TASK REQUIREMENTS:
Once the line with "Click Cancel to dismiss the dialog" is found in the data, output it and each following line exactly, up to and including the line with "Task: Click the black", and nothing before or after.

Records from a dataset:

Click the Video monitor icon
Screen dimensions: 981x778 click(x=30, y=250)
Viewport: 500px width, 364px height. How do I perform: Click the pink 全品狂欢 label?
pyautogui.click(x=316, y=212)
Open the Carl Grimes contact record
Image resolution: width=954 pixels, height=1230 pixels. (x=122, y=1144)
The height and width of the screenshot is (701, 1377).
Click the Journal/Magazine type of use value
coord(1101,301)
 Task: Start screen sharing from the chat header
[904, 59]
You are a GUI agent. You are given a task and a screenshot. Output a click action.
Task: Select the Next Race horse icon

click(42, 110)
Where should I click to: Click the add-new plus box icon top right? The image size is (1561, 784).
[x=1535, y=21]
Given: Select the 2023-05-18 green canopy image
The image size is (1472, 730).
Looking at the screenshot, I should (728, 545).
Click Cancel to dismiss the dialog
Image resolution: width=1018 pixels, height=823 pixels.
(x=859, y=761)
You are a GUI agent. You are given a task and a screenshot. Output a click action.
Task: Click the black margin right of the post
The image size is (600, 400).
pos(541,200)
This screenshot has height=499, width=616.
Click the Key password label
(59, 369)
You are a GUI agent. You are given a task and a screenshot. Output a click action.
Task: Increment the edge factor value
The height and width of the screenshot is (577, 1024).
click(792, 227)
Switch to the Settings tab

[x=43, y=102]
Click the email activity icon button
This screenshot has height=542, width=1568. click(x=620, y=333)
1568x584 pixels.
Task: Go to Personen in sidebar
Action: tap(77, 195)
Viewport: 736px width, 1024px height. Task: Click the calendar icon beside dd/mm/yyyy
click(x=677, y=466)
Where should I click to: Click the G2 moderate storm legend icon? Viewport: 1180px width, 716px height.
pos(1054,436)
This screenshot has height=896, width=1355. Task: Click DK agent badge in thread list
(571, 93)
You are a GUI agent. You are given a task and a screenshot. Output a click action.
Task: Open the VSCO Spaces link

ANSWER SECTION:
Click Cancel to dismiss the dialog
Image resolution: width=1018 pixels, height=823 pixels.
(x=859, y=761)
You are a GUI agent. You are given a task and a screenshot. Output a click action.
Task: Click the black margin right of the post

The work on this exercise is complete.